Detroit-Hamtramck, one of the five North American plants General Motors plans to shutter before the end of the year, will instead linger online a little longer.

While the plant’s future is still very much in doubt, and the lights will certainly go off for at least some period of time, the automaker plans to keep cranking out cars past New Year’s Eve. The reprieve stems from GM’s interest in continuing production of the Cadillac CT6 and Chevrolet Impala. Not the Buick LaCrosse or Chevrolet Volt, though. Definitely not the Buick LaCrosse and Chevrolet Volt.

According to FOX6Now, the delay won’t be indefinite. Originally scheduled to cease production by June 1st, Detroit-Hamtramck will instead continue production into January of 2020.

Speaking to The Detroit News, GM spokesman Dan Flores said production of the slow-selling LaCrosse and declining (yet updated for 2019) Volt ended on February 15th.

“We are balancing production timing while continuing the availability of Cadillac advanced technology features currently included in the CT6-V, the Blackwing Twin-Turbo V-8 and Super Cruise,” GM said in a statement.

The news was greeted with tempered applause by UAW officials. In a joint statement, UAW President Gary Jones and Vice-President Terry Dittes spoke of “a sense of relief” among workers — something of an odd statement, considering the plant’s life is only being extended by seven months. The two execs asked for support in achieving a production extension at the three other U.S. plants marked for possible closure.
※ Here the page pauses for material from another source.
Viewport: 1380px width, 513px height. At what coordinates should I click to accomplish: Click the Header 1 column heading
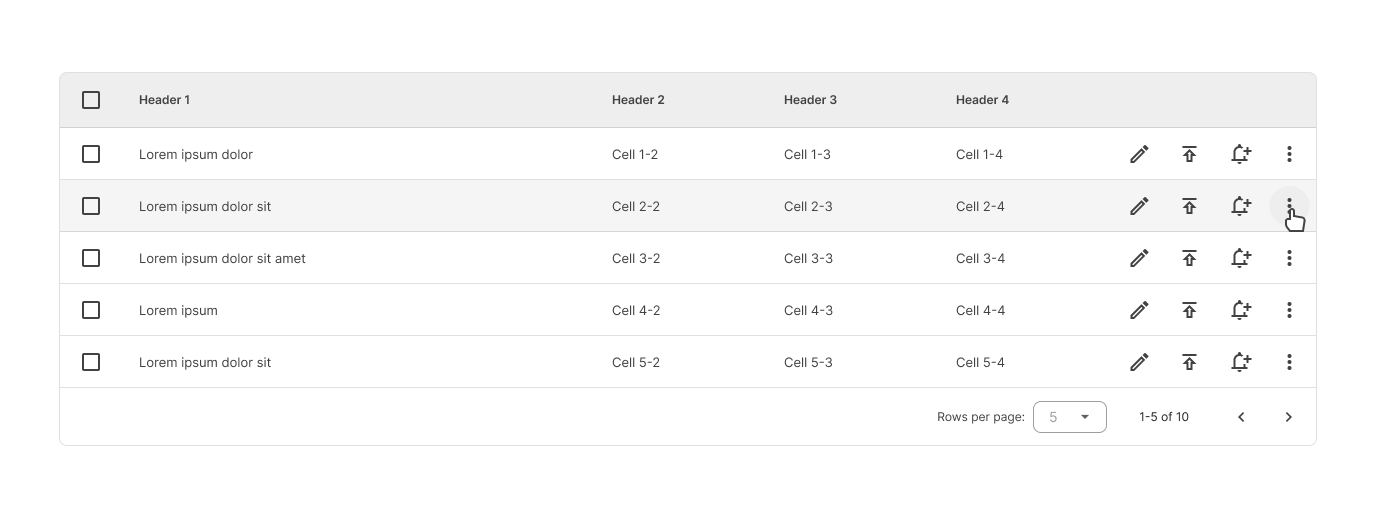164,100

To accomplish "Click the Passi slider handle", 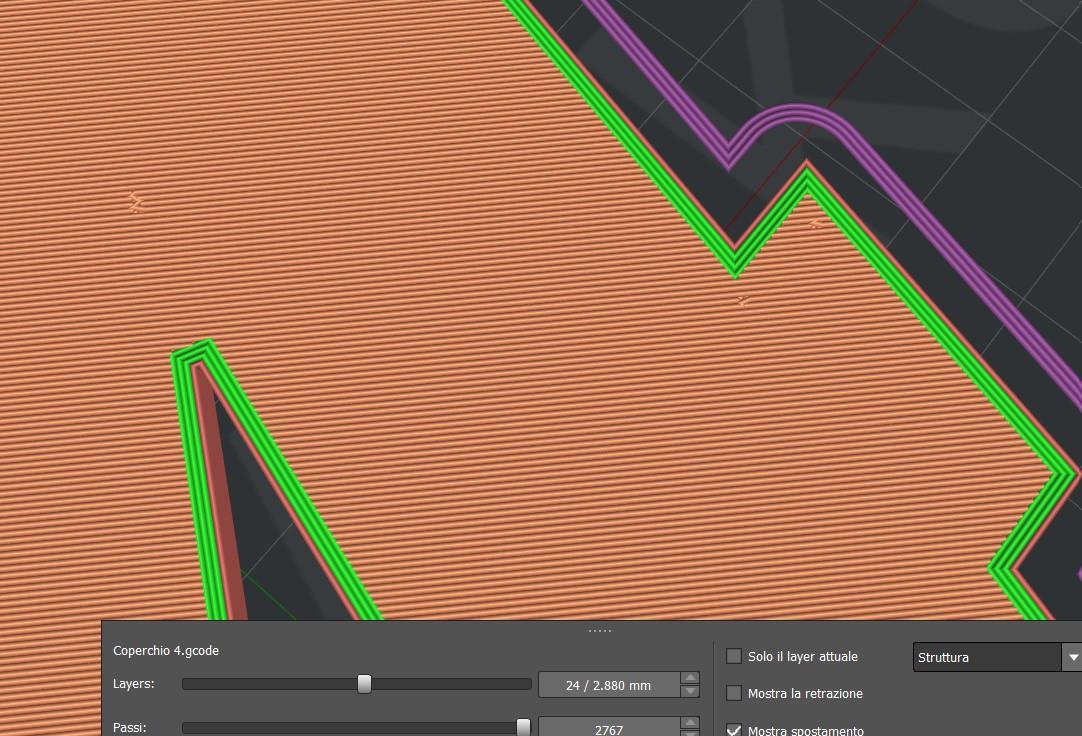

We told you yesterday about Cadillac’s plans for a range-topping CT6 that borrows a detuned version of the 4.2-liter Blackwing V8 found in the sold-out CT6-V. Earlier this year, GM execs stated their desire to keep the CT6 in GM’s lineup. To do this, the automaker would either have to source the sedan from China or find plant space at an existing U.S. facility. If GM goes with the preferred latter option, this would likely mean a gap in the model’s availability.

Though Canada’s Oshawa Assembly facility is due to close before the end of the year, the automaker lists the four American plants as “unallocated,” providing a ray of hope for the future. Next to go dark is Ohio’s Lordstown Assembly, sold producer of the Chevrolet Cruze. According to Flores, that plant’s production has been extended by a week. The lights go out on March 8th.